• Task
Return each line of the listing in which the word "This" appears.

• Dataset content
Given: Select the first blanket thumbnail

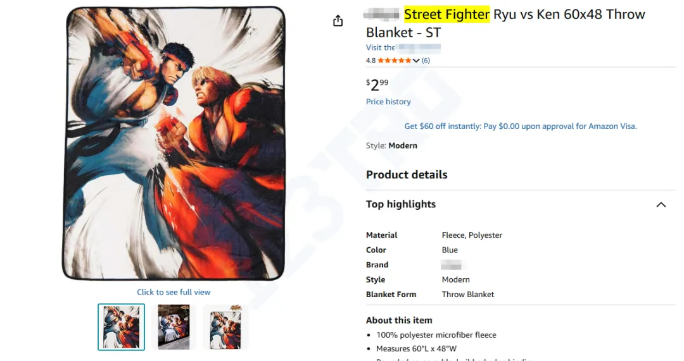Looking at the screenshot, I should coord(121,327).
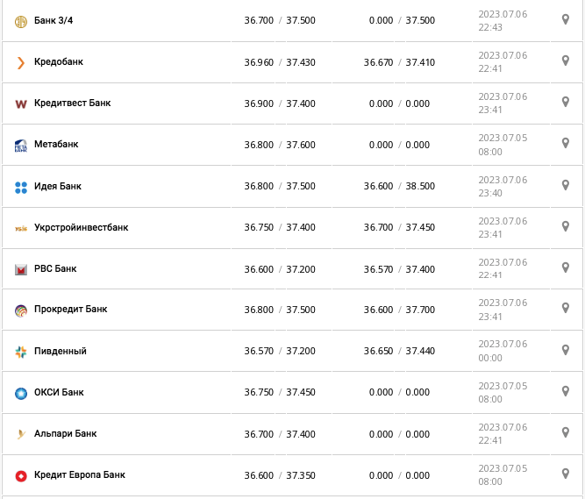
Task: Click the ОКСИ Банк logo icon
Action: coord(21,393)

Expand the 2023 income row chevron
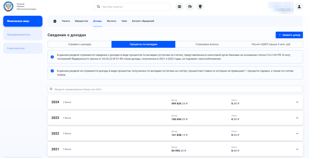297,118
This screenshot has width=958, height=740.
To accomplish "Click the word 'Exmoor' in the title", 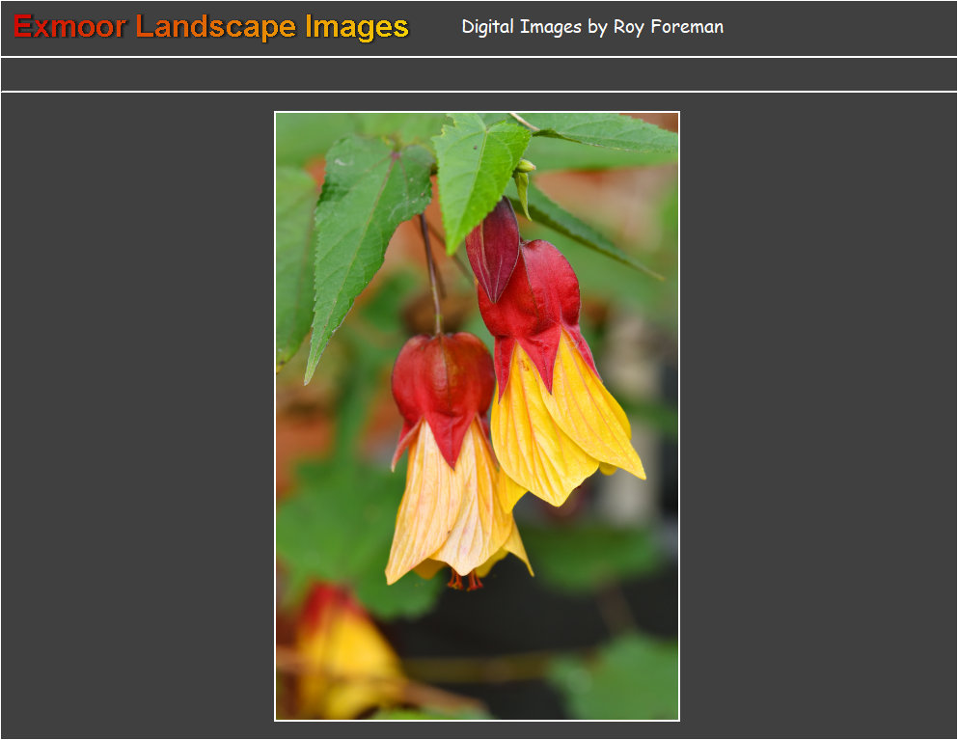I will [69, 27].
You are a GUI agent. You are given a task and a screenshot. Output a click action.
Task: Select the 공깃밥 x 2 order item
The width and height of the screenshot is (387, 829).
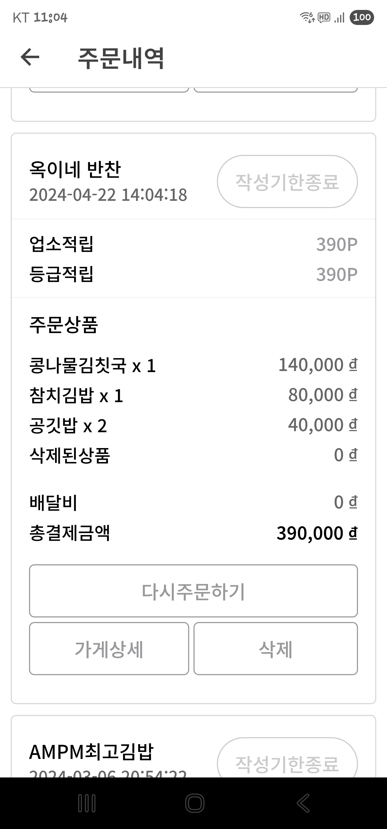68,425
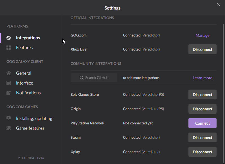Connect PlayStation Network integration

pos(202,123)
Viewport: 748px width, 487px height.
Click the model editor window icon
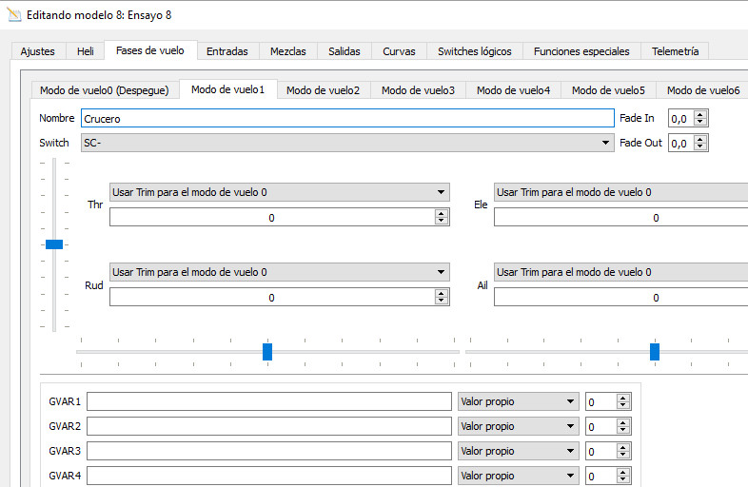pos(12,15)
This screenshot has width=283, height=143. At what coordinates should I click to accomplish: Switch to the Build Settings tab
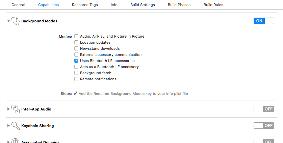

• Response to the task
This screenshot has width=958, height=740.
This screenshot has width=283, height=143. At what coordinates should I click to accomplish: Switch to the Build Settings tab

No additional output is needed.